The five-franc shopping list
You do not need anything fancy. I used an ESP32-C3 SuperMini — a board roughly the size of a postage stamp — but any ESP32 dev board works. The genuinely cheap clones from the usual marketplaces are fine for this job; the proxy does very little compute, so board quality matters far less than placement. The only thing I would insist on is a real 5 V USB power supply rather than a flaky phone charger, because an undervolted ESP32 drops Wi-Fi at the worst moments and you will spend an evening blaming the wrong thing. Ask me how I know.
Plan one board per problem area. In my flat that meant one in the bedroom and one near the cellar door. Mains-powered, always on, tucked behind furniture. They draw a couple of watts and you forget they exist.
Flashing it (the genuinely easy part)
This used to involve toolchains and tears. It does not anymore. Home Assistant publishes a ready-made Bluetooth Proxy installer you open in a Chromium-based browser. Plug the ESP32 into your laptop over USB, click install, hand it your Wi-Fi credentials, and a few minutes later it pops up in Home Assistant asking to be adopted. No YAML required for the basic case. If you already run the ESPHome add-on, you can adopt the device there and tweak its config, but you genuinely do not have to.
Once adopted, the magic is that you do nothing else. Existing Bluetooth integrations — Xiaomi BLE, SwitchBot, Govee, the lot — automatically start using the nearest proxy as a relay. There is no per-sensor configuration. Home Assistant just notices it now has a closer radio and routes through it. The first time the cellar sensor updated in real time, I may have made a small noise.
The catch nobody warned me about: battery drain
Here is the part that took me a while to understand. Bluetooth scanning comes in two flavours. Passive scanning means the radio just listens for the advertisements devices already shout into the void. Active scanning means the radio shouts back — it sends a scan request to each device, asking for extra data, which forces the device to wake up and reply. Active scanning is what you need when you are first adding a device or pulling certain richer payloads. But it is also chatty, and every one of those replies costs your poor coin-cell sensor a little bit of life.
For a long time the ESPHome proxy defaulted to active scanning all the time. So the very thing I installed to improve coverage was simultaneously interrogating my battery sensors around the clock, flattening cells that should last a year in a handful of months.

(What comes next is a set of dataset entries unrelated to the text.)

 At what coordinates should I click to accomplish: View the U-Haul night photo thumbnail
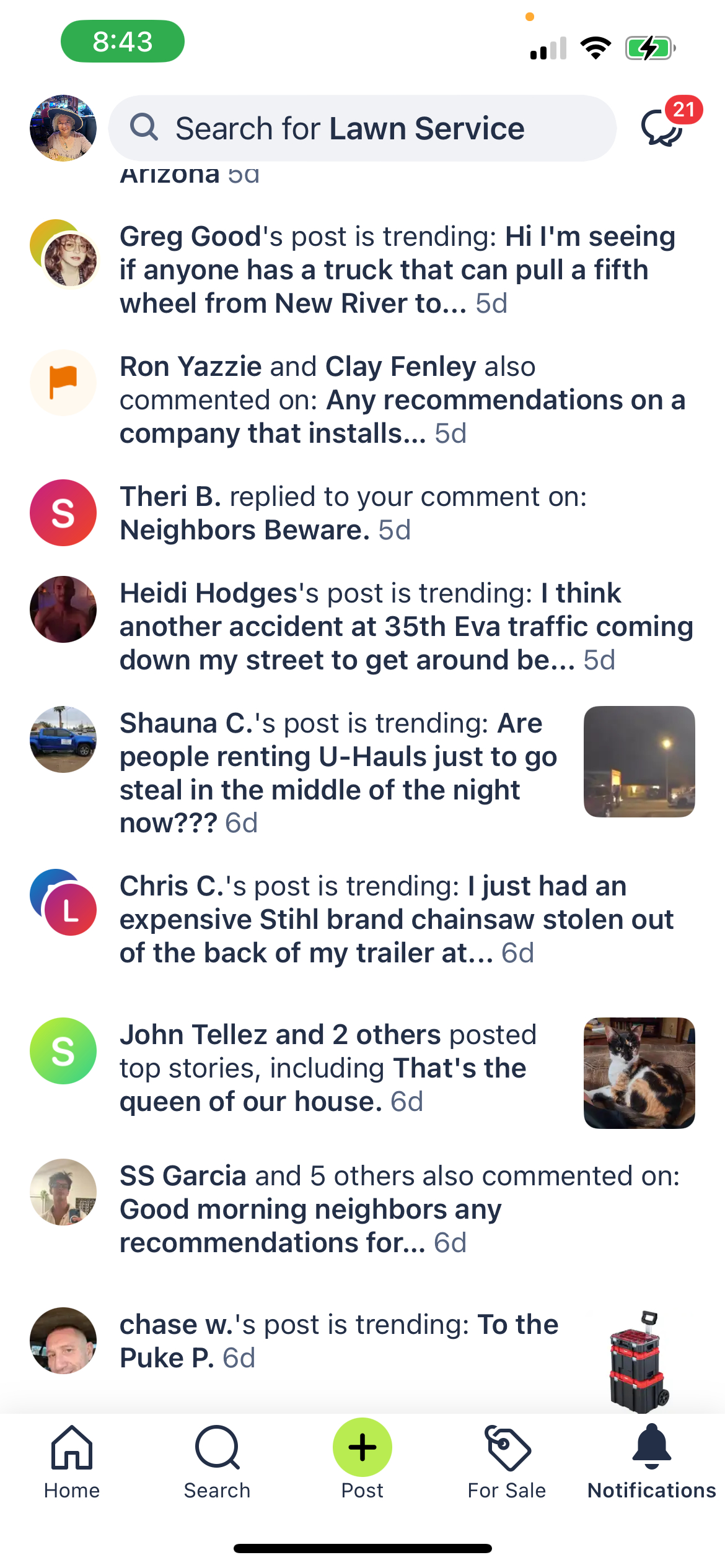click(639, 762)
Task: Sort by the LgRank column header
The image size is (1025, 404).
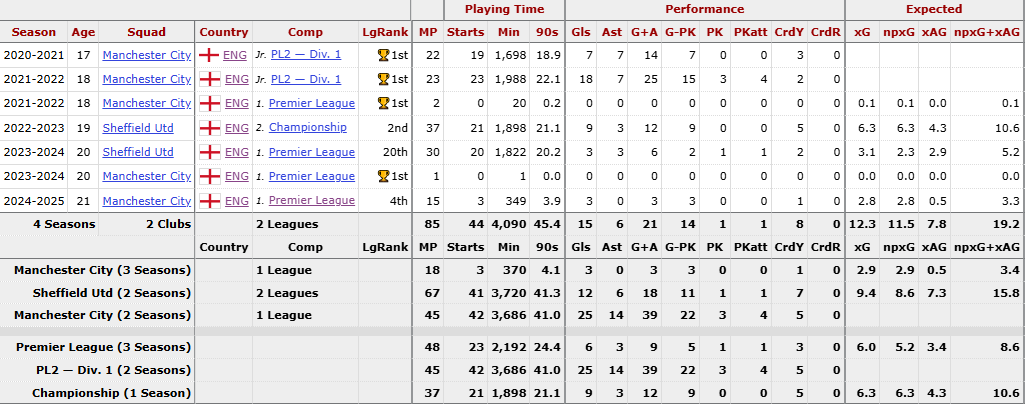Action: coord(384,32)

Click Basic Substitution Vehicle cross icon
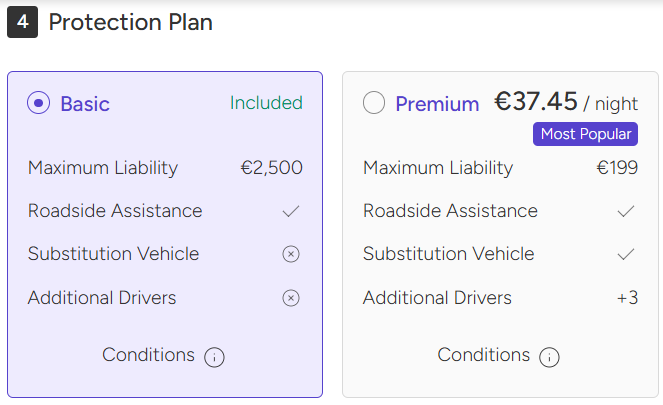pos(291,254)
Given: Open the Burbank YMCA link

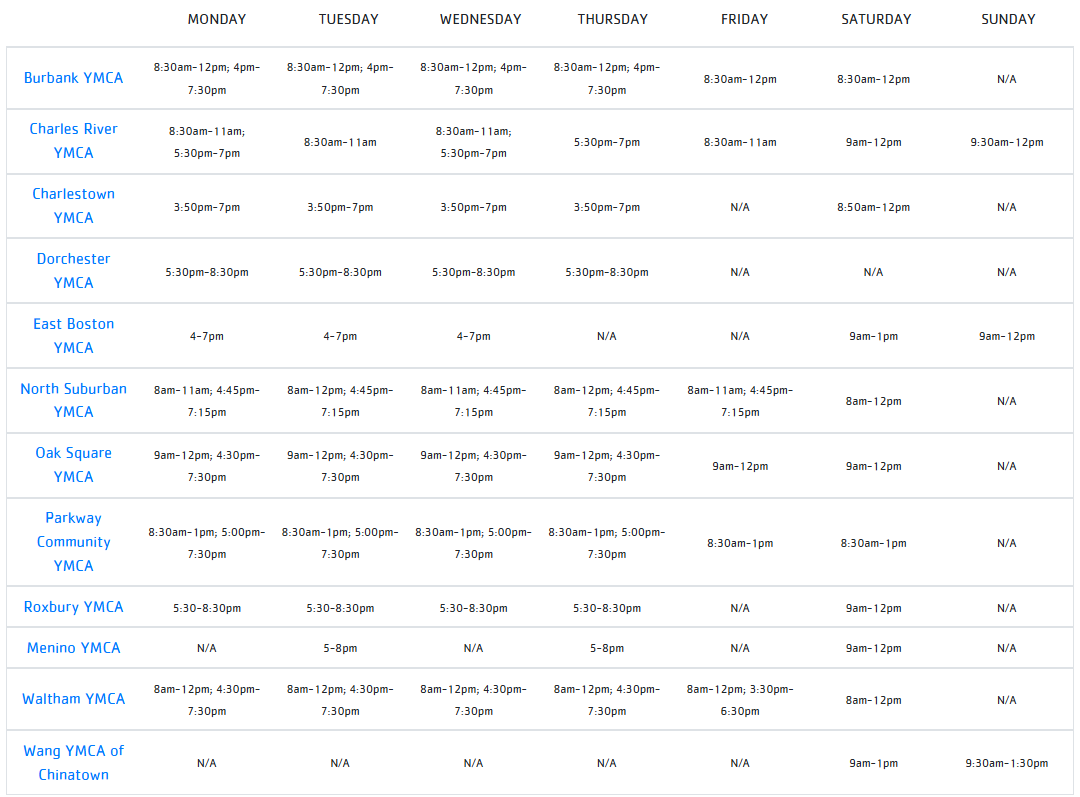Looking at the screenshot, I should click(73, 78).
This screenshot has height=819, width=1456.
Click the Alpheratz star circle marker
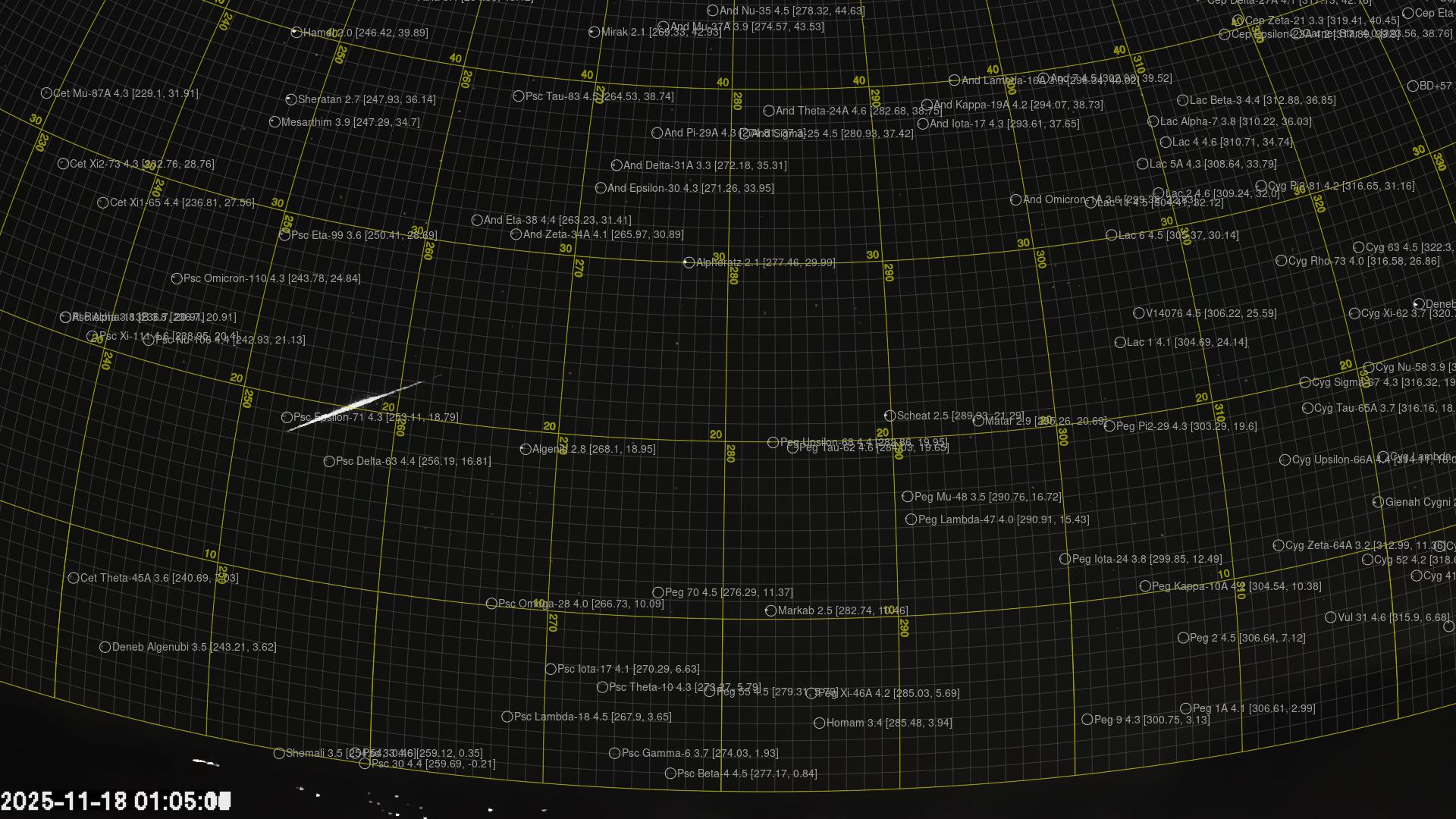tap(689, 262)
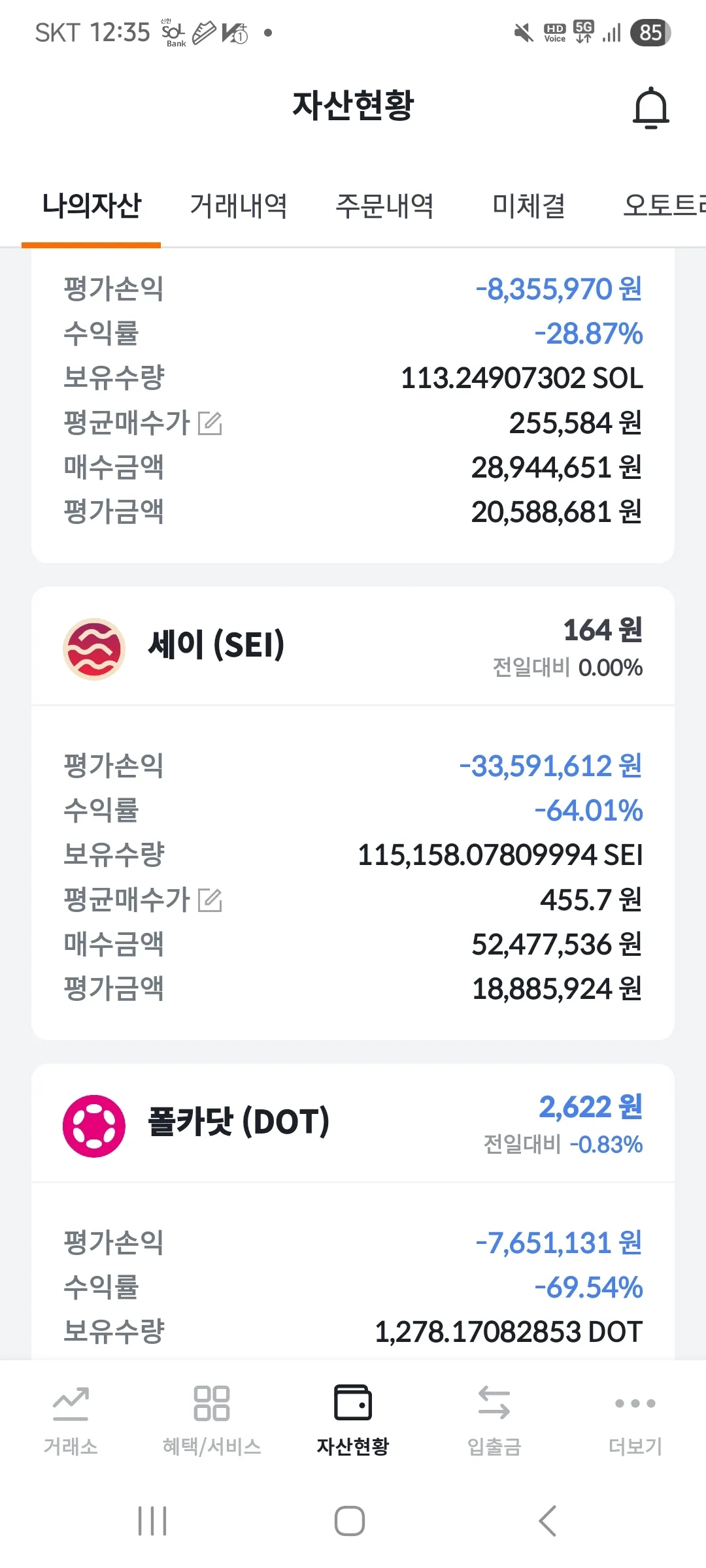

The community workaround was to hand-edit the YAML and force passive scanning, accepting that you would flip it back to active for a few minutes whenever you needed to pair something new. It worked, but it was fiddly, and it was exactly the kind of footgun that makes people give up on this hobby.
What 2026.6 changed
The 2026.6 release made the sensible thing the default. There is now an Auto scanning mode that dynamically switches between active and passive depending on what is actually happening — it only goes active when an integration genuinely needs richer data, and stays passive the rest of the time. Per the release notes, this saves “around 95-96% of the battery used for Bluetooth scanning while keeping the same functionality for most setups.”
Better still, it is the new default in three places at once: the core Bluetooth integration, ESPHome Bluetooth proxies, and Shelly devices used as Bluetooth scanners. If you previously had a proxy set to Active, the upgrade migrates it to Auto automatically. If you had deliberately forced Passive, that choice is respected and left alone. So for most people the win is invisible: you update, and your sensor batteries quietly start lasting the way they always should have.
If you do hit a device that misbehaves under Auto — and a few oddballs will — you can still pin a specific adapter back to Active. Go to Settings → Devices & services, open the Bluetooth integration, and choose Configure on the adapter in question. But that is now the exception, not the ritual.
A couple of things worth knowing before you build
Two practical notes from living with this setup. First, leave the scan interval and window at their defaults. It is tempting to crank them for “better” coverage, but aggressive settings just heat up the board, hammer your Wi-Fi, and buy you nothing measurable. Second, if you want the proxy to actively connect to devices — not just relay their broadcasts, but hold a live connection for things like reading a lock state — keep the number of simultaneous connection slots modest. Three is the default and five is about the ceiling before an ESP32 starts running out of memory and getting flaky. If you need more, add another board rather than overloading one.
That is the whole story. A spare microcontroller, a free installer, and a release that finally made the battery-friendly behaviour automatic. My bedroom thermometer now updates in seconds instead of minutes, the cellar sensor reports for the first time ever, and I have not changed a coin cell since. For the cost of a coffee, it might be the highest return-on-effort thing I have added to the house all year.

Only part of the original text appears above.